Today, the American Trucking Assns. urged the rejection of Rhode Island Governor Gina Raimondo’s truck-only toll proposal, referring to it as “highway robbery.”
The proposal, called RhodeWorks, is a $1.1-billion bridge construction and publicly financed jobs plan that relies on new highway tolls for big commercial trucks, the Providence Journal reported earlier this week. According to the Journal, the goal of the plan is to generate a 30% increase in funds for more than 150 bridges that have been deemed structurally deficient.
“At the heart of the 10-year financing plan is a $700-million state revenue bond that the Raimondo administration proposes to repay with the proceeds from a new, and as yet undefined, ‘user fee on commercial trucks,’” the Journal wrote.
The tolls, officials told The Day, would apply to large trucks, the smallest having three axles.
According to The Day, Raimondo said: “The fact of the matter is, those are the trucks that cause 90-plus percent of the damage to our highways and bridges. They also benefit the most from well-maintained bridges and roads.”
This afternoon, ATA expressed its dismay with the governor’s proposal.
“ATA is very disappointed with Governor Raimondo’s proposal to address Rhode Island’s infrastructure investment deficit solely on the back of the trucking industry,” president and CEO Bill Graves said. “Trucking did not create the state’s current infrastructure crisis – that was the result of years of mismanagement and massive diversion of fuel tax and other highway user fee revenue to fund general government expenses – and it is completely unfair that the industry be targeted to fix it.”
ATA said it has long opposed tolling of existing interstates as inefficient and unsafe as it is well-known to lead to trucks diverting off larger interstates onto smaller, more congested local highways.
“As a former governor, I understand the importance of not only properly funding infrastructure, but maintaining the state’s fiscal house,” Graves said. “However, this plan to toll only trucks is quite literally highway robbery – stealing from our industry to paper over Rhode Island’s budget issues.
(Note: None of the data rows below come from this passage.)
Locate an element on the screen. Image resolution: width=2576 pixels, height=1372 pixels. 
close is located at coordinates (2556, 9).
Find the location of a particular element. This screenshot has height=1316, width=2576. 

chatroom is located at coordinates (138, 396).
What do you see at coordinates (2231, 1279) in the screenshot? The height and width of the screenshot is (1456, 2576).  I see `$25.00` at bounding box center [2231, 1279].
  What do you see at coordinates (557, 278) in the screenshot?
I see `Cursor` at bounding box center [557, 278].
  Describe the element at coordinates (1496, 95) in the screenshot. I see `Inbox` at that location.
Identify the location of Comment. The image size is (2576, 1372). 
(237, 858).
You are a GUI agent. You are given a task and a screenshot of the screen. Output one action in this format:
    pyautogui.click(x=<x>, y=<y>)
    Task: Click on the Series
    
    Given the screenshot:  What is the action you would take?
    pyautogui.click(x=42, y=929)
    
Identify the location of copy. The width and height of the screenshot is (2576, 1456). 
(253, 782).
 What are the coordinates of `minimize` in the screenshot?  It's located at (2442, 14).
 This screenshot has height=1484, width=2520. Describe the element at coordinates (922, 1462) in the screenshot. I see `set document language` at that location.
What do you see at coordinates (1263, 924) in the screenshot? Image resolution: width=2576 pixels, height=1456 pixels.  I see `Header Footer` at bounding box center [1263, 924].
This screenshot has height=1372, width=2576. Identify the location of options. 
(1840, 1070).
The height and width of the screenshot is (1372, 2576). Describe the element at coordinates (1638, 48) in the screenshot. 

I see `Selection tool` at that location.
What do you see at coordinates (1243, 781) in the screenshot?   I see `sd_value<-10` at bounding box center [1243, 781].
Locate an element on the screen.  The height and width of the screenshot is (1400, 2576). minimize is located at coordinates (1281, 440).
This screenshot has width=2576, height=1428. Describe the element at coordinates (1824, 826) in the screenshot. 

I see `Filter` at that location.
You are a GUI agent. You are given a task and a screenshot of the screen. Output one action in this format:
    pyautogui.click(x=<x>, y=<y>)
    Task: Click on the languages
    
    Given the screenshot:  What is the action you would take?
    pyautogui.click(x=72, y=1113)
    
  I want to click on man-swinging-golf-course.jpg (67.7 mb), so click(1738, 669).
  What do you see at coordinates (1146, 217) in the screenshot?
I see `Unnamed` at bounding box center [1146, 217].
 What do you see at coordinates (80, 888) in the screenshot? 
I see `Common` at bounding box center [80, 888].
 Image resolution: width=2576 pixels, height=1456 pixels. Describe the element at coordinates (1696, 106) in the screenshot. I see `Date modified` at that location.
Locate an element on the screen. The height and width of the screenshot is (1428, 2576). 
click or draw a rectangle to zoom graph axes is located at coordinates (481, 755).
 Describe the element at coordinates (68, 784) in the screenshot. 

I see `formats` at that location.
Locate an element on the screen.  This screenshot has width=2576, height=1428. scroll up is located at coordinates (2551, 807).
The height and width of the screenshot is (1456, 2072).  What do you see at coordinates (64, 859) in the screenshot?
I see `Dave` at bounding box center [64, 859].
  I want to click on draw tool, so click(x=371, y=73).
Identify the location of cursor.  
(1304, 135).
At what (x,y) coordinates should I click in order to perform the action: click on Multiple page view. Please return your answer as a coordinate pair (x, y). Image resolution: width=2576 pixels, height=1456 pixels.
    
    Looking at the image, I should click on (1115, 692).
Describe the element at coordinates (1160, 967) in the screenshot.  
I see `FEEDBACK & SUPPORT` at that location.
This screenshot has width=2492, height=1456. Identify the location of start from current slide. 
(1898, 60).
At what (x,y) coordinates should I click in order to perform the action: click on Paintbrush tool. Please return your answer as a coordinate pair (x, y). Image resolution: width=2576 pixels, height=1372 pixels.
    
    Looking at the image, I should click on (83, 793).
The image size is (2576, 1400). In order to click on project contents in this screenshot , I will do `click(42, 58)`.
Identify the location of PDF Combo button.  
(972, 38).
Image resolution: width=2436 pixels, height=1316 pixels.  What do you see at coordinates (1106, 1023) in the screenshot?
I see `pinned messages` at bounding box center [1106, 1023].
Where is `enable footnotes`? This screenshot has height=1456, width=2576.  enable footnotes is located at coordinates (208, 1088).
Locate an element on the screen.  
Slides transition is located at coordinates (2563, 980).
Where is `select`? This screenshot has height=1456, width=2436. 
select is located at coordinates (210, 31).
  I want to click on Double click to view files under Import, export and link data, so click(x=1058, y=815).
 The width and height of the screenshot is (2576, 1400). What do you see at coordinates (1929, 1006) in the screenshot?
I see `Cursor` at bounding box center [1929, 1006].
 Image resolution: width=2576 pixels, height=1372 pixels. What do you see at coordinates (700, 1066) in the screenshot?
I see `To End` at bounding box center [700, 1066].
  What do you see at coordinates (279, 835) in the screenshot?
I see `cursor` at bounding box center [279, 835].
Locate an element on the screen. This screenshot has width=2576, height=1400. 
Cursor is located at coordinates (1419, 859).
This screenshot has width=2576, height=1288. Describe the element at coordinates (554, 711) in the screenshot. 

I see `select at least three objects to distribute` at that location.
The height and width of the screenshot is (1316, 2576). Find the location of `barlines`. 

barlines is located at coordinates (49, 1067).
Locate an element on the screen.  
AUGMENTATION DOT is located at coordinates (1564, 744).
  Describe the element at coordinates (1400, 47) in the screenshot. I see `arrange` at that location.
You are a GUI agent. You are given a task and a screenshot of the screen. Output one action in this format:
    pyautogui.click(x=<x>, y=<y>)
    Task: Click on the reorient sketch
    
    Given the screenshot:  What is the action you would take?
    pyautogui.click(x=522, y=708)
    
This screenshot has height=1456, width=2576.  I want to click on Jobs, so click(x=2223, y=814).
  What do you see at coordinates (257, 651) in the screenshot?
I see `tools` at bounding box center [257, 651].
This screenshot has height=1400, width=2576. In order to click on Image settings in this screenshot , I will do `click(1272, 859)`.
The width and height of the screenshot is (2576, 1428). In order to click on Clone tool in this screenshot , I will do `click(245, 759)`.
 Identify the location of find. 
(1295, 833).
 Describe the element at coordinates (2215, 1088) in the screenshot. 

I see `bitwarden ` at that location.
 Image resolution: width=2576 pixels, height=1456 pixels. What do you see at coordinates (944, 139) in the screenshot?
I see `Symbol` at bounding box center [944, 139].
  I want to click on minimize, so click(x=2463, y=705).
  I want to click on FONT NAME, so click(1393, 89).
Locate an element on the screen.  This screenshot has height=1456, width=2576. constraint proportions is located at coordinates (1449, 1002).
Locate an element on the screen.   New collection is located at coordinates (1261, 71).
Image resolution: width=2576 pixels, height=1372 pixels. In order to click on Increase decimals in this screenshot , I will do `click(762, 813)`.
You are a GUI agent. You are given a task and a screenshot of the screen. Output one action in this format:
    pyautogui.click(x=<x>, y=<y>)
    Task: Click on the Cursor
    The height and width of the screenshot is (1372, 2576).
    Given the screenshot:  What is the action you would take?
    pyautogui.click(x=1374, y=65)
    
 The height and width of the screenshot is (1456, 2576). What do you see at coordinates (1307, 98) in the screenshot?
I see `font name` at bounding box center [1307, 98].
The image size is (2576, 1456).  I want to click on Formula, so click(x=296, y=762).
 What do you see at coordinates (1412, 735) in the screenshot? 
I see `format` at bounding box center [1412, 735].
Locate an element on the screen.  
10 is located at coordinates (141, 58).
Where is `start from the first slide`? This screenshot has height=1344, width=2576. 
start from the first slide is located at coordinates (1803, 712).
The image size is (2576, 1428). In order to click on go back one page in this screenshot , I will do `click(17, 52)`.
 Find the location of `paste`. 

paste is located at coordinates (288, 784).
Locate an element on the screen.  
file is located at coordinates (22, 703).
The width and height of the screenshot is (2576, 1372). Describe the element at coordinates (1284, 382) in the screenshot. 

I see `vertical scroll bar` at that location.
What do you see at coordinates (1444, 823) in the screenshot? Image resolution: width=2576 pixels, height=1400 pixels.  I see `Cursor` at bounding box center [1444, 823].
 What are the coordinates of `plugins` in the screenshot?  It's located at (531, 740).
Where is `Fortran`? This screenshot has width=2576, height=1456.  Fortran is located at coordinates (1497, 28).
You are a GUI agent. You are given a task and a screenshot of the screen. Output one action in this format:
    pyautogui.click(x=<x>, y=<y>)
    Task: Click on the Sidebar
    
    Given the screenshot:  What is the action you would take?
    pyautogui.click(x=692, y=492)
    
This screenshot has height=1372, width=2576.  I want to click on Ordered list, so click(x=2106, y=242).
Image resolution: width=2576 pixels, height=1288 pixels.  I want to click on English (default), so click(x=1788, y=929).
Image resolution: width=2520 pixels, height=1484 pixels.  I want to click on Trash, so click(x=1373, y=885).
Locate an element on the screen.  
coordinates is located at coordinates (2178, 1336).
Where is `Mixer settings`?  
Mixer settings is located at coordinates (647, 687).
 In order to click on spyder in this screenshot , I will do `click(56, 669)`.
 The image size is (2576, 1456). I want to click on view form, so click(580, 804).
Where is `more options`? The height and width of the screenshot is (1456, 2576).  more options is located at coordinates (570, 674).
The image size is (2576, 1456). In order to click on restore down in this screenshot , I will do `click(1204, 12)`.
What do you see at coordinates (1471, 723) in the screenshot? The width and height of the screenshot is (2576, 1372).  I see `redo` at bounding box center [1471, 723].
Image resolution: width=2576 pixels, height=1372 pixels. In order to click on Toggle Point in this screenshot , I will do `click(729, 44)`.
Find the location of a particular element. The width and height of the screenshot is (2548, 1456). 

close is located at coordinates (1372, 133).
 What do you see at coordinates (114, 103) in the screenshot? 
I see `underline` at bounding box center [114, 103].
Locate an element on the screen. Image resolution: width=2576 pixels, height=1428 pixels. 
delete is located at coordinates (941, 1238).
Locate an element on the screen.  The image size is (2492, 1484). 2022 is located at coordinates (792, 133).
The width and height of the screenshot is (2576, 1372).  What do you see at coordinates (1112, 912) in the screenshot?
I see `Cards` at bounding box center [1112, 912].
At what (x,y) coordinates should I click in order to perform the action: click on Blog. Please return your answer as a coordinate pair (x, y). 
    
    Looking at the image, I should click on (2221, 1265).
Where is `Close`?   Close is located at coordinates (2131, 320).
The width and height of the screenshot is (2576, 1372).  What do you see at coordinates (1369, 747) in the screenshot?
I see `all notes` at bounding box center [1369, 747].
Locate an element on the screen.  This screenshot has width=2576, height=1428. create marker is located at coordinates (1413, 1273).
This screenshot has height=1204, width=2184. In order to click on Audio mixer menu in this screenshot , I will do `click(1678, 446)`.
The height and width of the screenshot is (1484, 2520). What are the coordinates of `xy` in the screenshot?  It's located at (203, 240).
“If Rhode Island’s leaders are serious about fixing their infrastructure funding woes, they should first and foremost, stop diverting much of their highway-related revenues to non-transportation projects,” he said. “Like nearly half the states have done previously, the state should enact a law that protects highway related revenues from being used for non-highway or transportation projects. Then they will have an accurate sense of what, if any, funding shortfall really exists before embarking on some enormously expensive, inefficient, easy to evade and discriminatory form of tax scheme.”